======== Material shown ========

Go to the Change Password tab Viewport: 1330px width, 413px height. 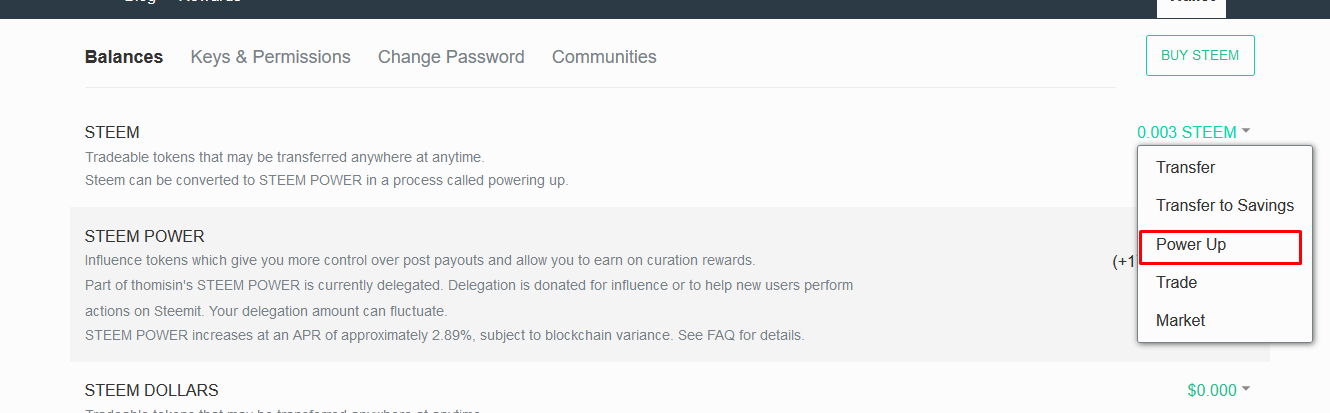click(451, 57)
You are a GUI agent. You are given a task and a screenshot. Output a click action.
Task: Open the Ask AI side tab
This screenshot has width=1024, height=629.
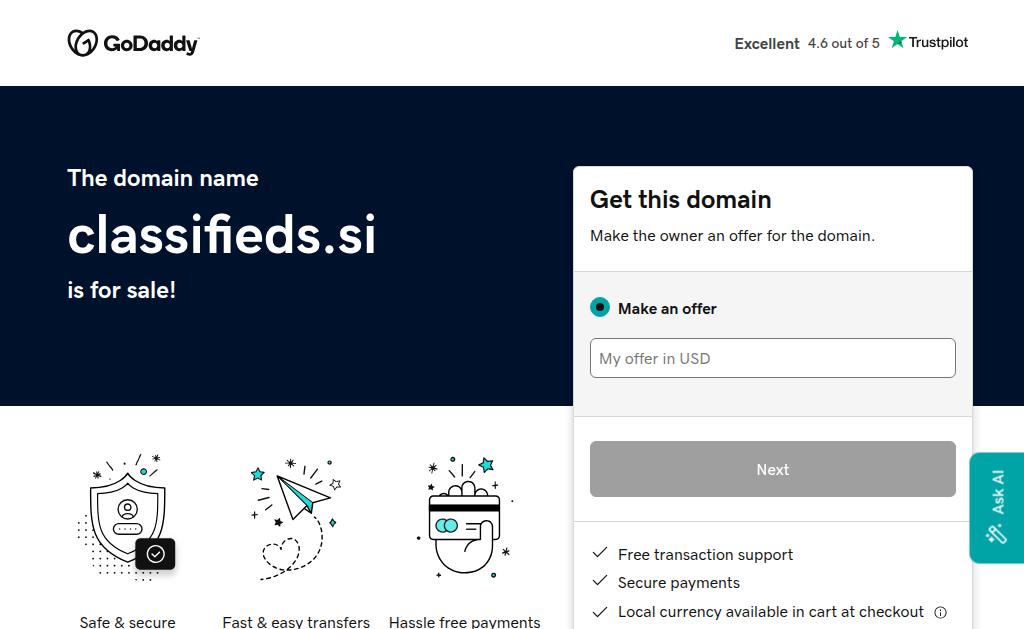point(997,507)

========
======== Material shown ========

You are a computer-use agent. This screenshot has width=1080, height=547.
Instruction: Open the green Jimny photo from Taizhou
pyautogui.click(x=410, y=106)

========

- [Requirement]:
Copy the listing word for word, starting at the line that contains "You are a GUI" and ending at the line that contains "point(997,507)", including both of those lines. Leave the pictures out of your copy.

- [The answer]:
You are a GUI agent. You are given a task and a screenshot. Output a click action.
Task: Open the Ask AI side tab
This screenshot has width=1024, height=629.
point(997,507)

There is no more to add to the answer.